BEGIN Provided records
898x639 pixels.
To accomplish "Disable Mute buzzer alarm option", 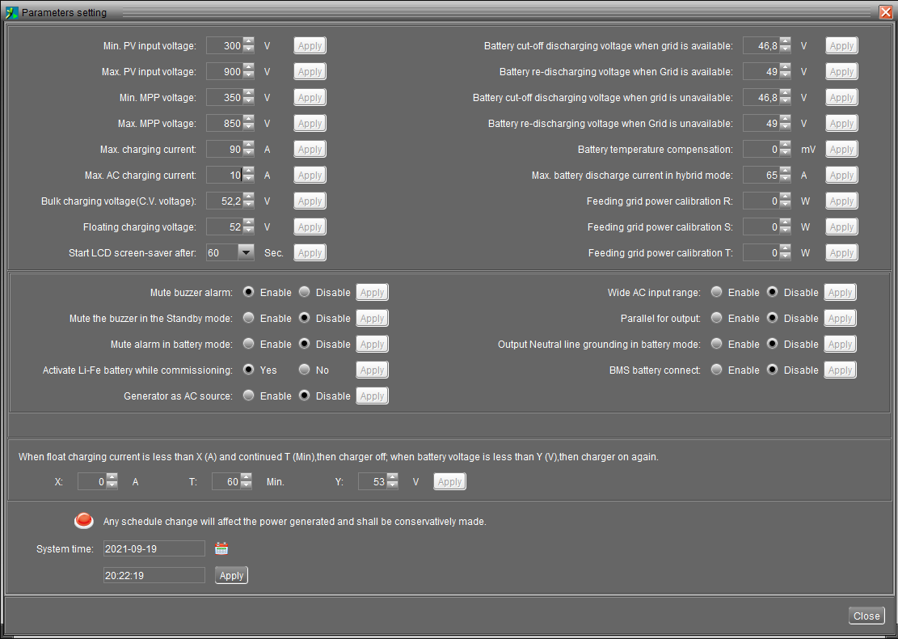I will 305,292.
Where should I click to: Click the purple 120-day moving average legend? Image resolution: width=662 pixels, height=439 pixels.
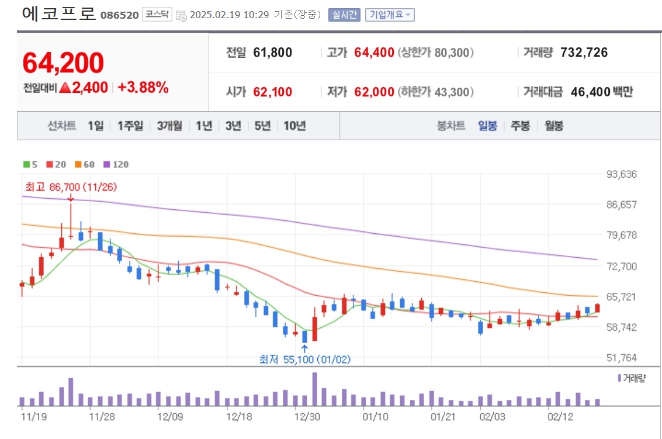(x=116, y=164)
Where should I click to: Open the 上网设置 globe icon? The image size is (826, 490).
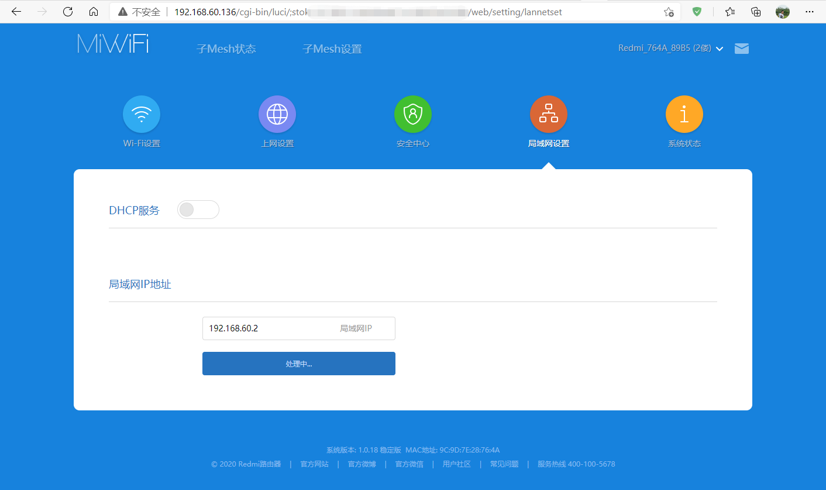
END Provided records
- [Exercise objective]
Can you copy everything from the line containing "Where should I click to: Click" down to the end of the entries, word for word, leaving out the pictures?

- [Result]
Where should I click to: Click the purple 120-day moving average legend? Image resolution: width=662 pixels, height=439 pixels.
(x=116, y=164)
Where should I click to: Open the 上网设置 globe icon? The image size is (826, 490).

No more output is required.